#### [WHAT IS REQUIRED]
Please count the lines in the records below that contain the string "node", treating uppercase and lowercase as different, and reply with only that number.

* start EXERCISE INPUTS *

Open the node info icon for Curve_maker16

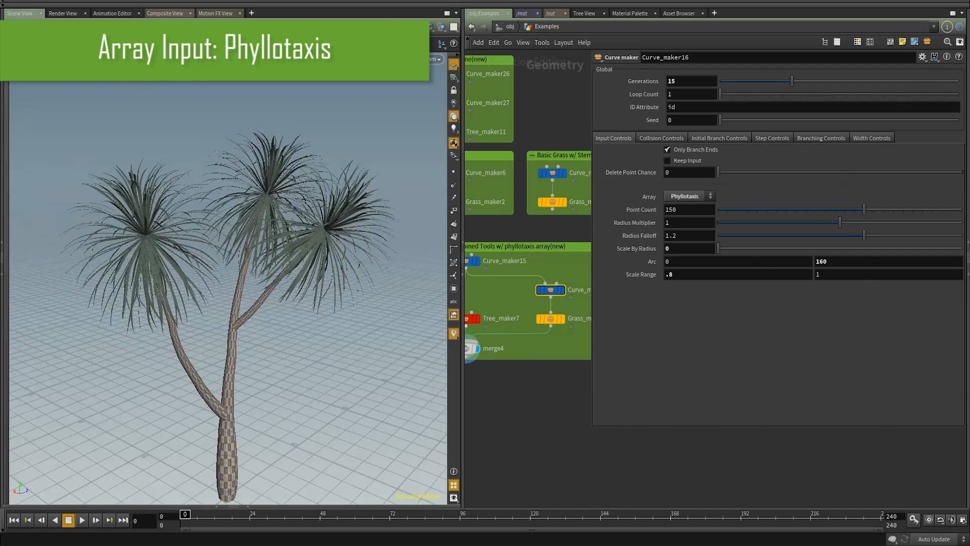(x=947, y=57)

* end EXERCISE INPUTS *
* start EXERCISE INPUTS *

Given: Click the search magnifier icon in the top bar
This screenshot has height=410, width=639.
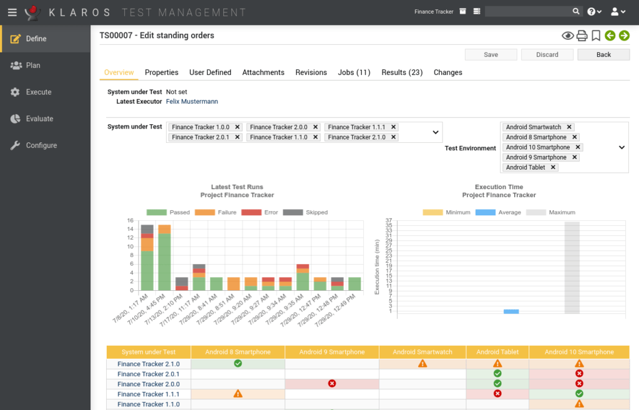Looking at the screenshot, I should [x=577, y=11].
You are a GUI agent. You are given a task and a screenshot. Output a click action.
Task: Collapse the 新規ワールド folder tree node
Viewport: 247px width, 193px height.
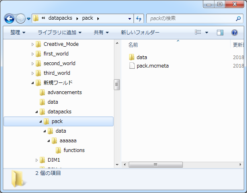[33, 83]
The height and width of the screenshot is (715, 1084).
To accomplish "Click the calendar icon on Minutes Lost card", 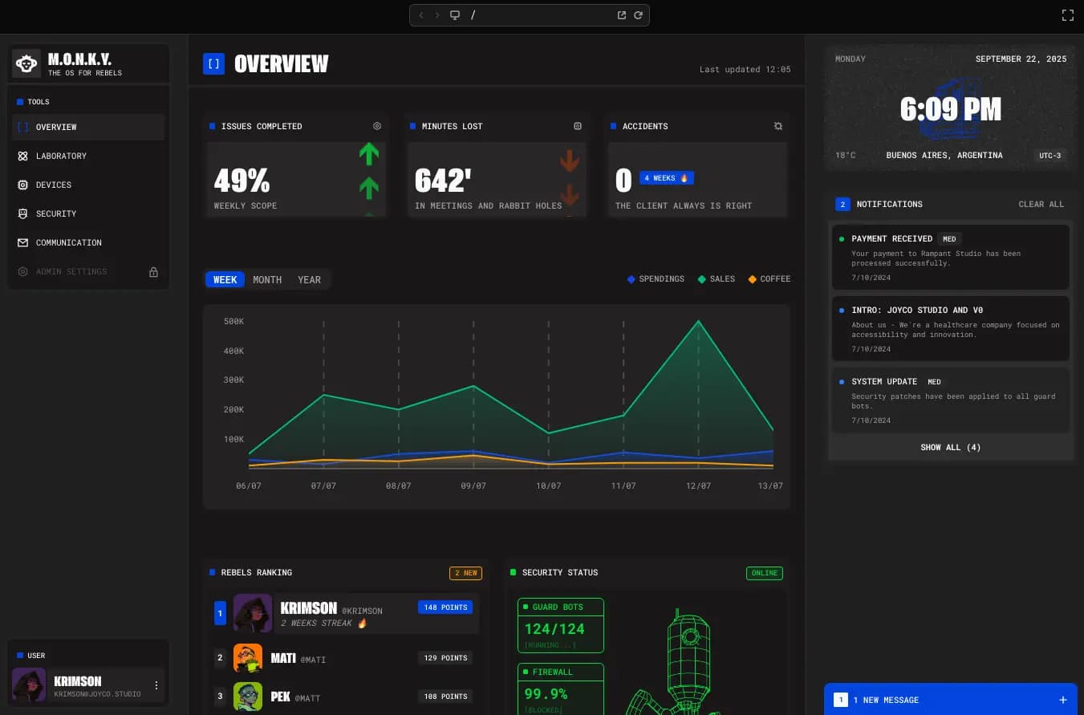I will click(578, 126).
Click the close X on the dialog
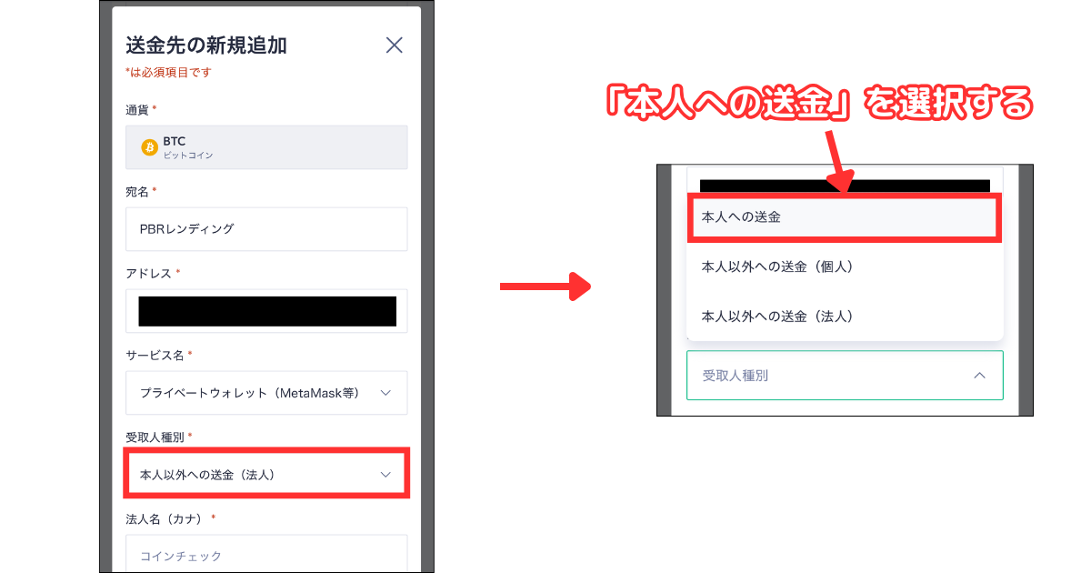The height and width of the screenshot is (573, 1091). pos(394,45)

* end EXERCISE INPUTS *

#### [WRITTEN ANSWER]
2